**ACTIVITY:** Look through the records below for the line with "Given: Click the". Return that line and each one after it up to and including the line with "This screenshot has height=397, width=670.", exactly.

**MATERIAL FOR THIS TASK:**
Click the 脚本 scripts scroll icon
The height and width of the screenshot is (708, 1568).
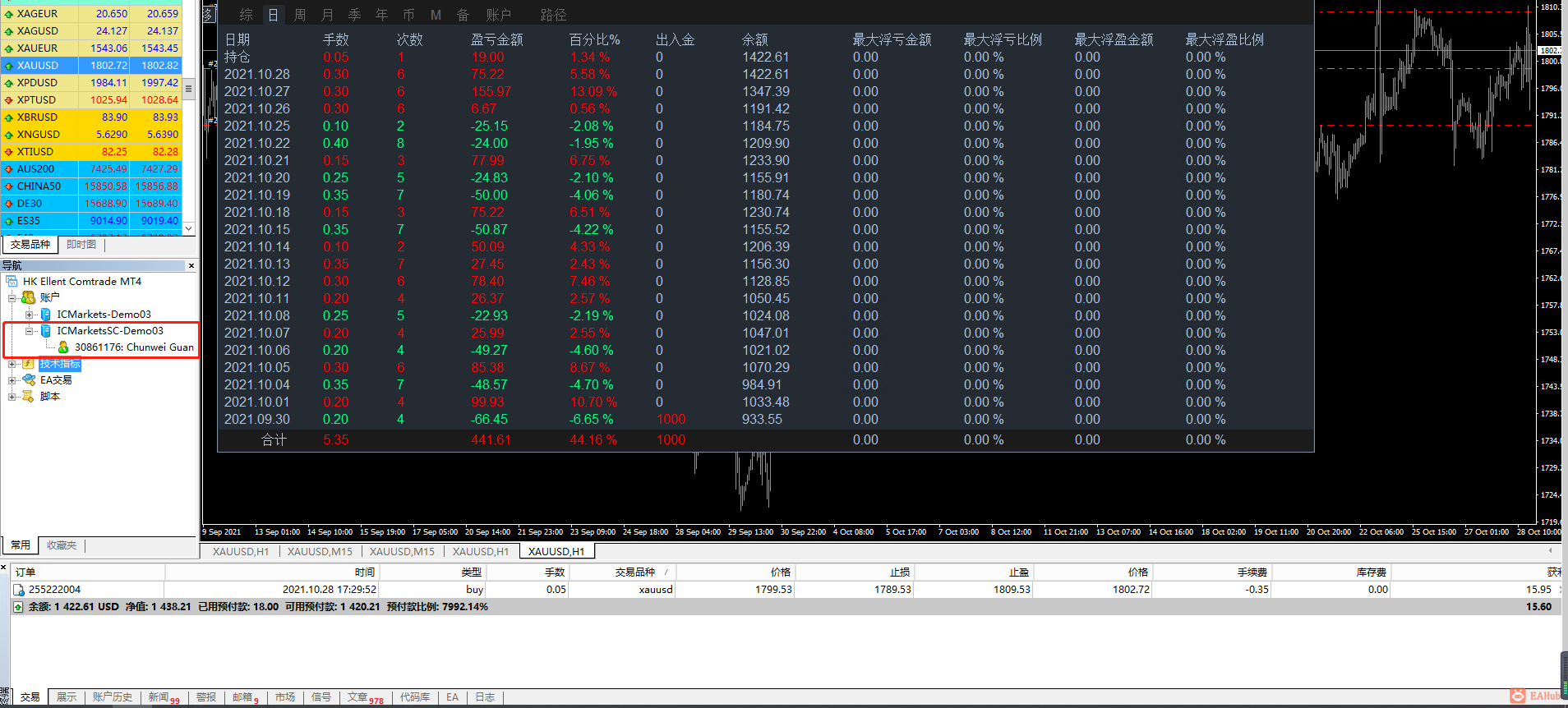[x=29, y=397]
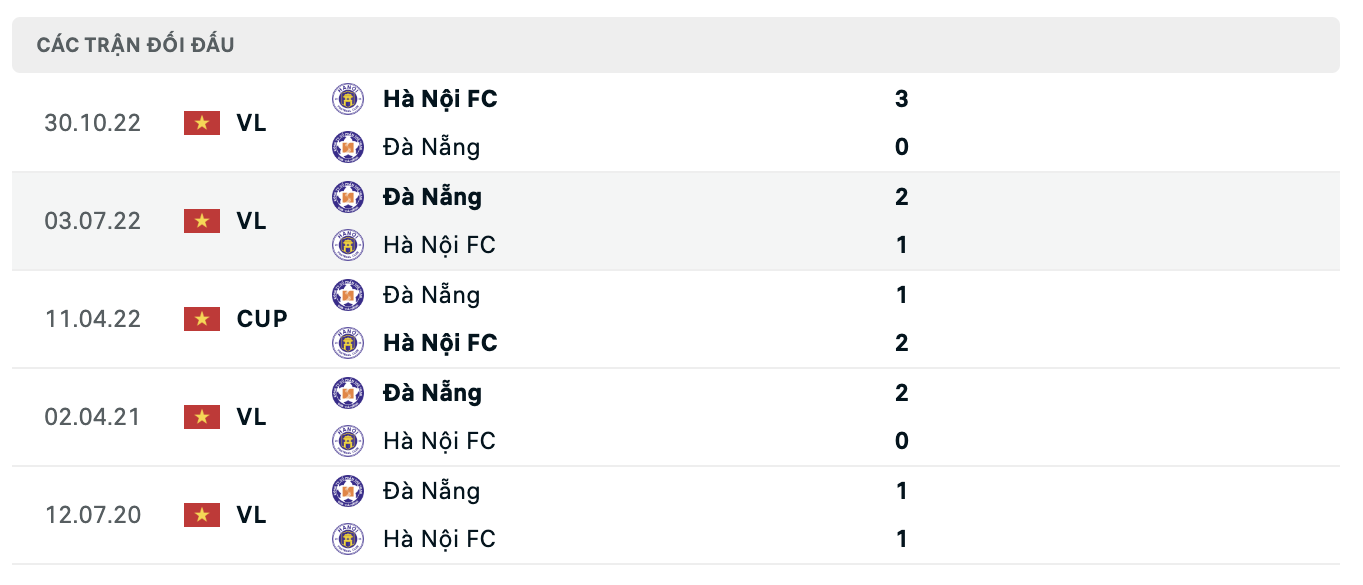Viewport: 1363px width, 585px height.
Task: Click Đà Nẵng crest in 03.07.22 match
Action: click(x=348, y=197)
* * *
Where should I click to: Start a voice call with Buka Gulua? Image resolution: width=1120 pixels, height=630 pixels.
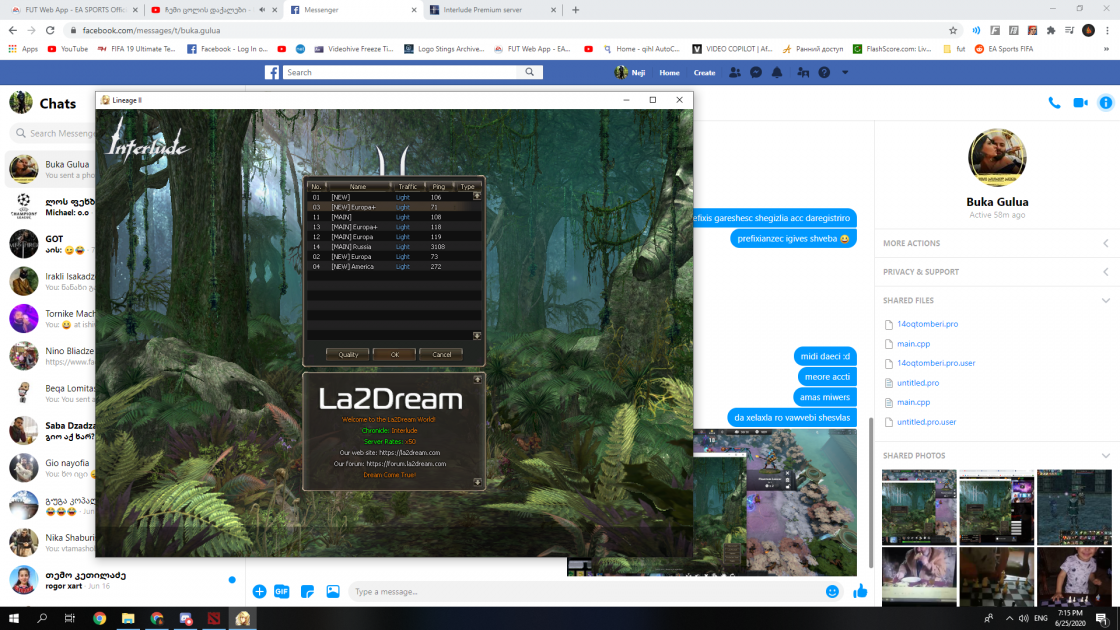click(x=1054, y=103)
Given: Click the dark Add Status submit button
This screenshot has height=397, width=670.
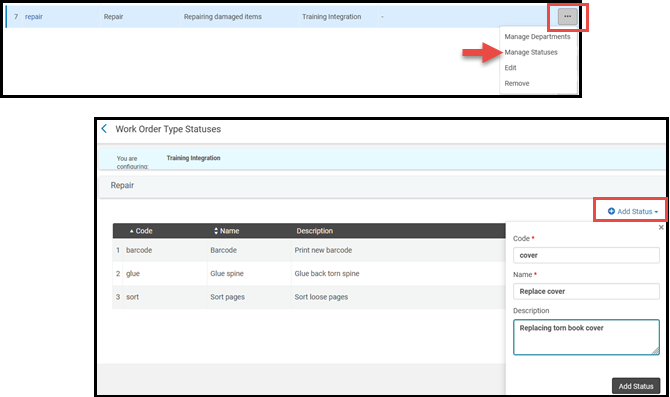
==
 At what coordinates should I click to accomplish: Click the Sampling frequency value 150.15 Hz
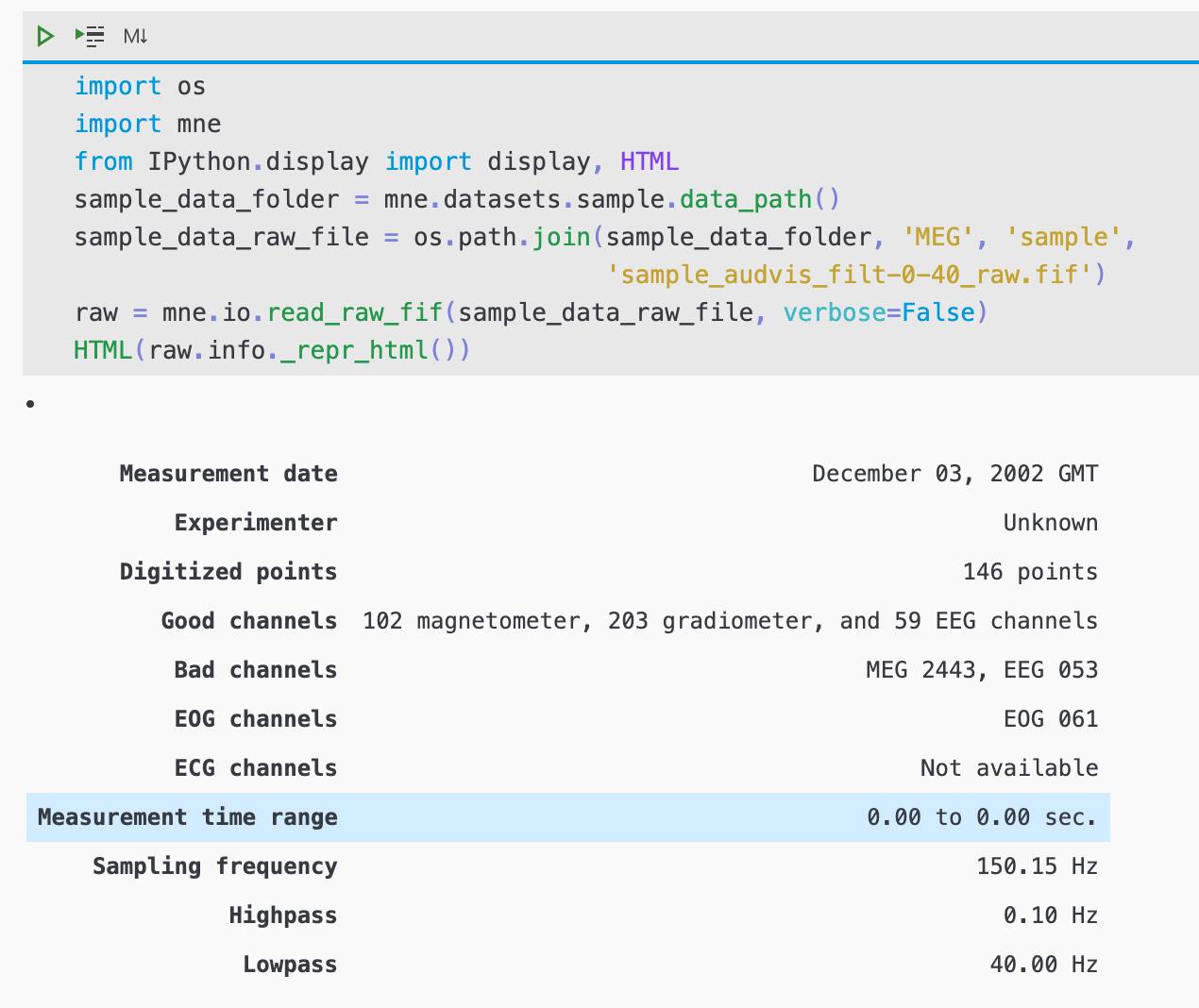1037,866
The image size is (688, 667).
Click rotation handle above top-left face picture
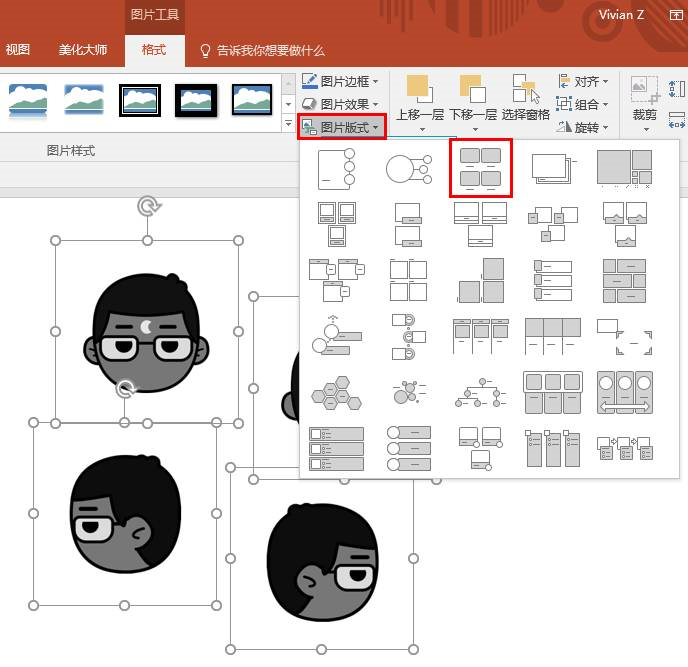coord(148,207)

**SOLUTION TO THIS PROBLEM:**
Given: Click the dark Add Status submit button
This screenshot has height=397, width=670.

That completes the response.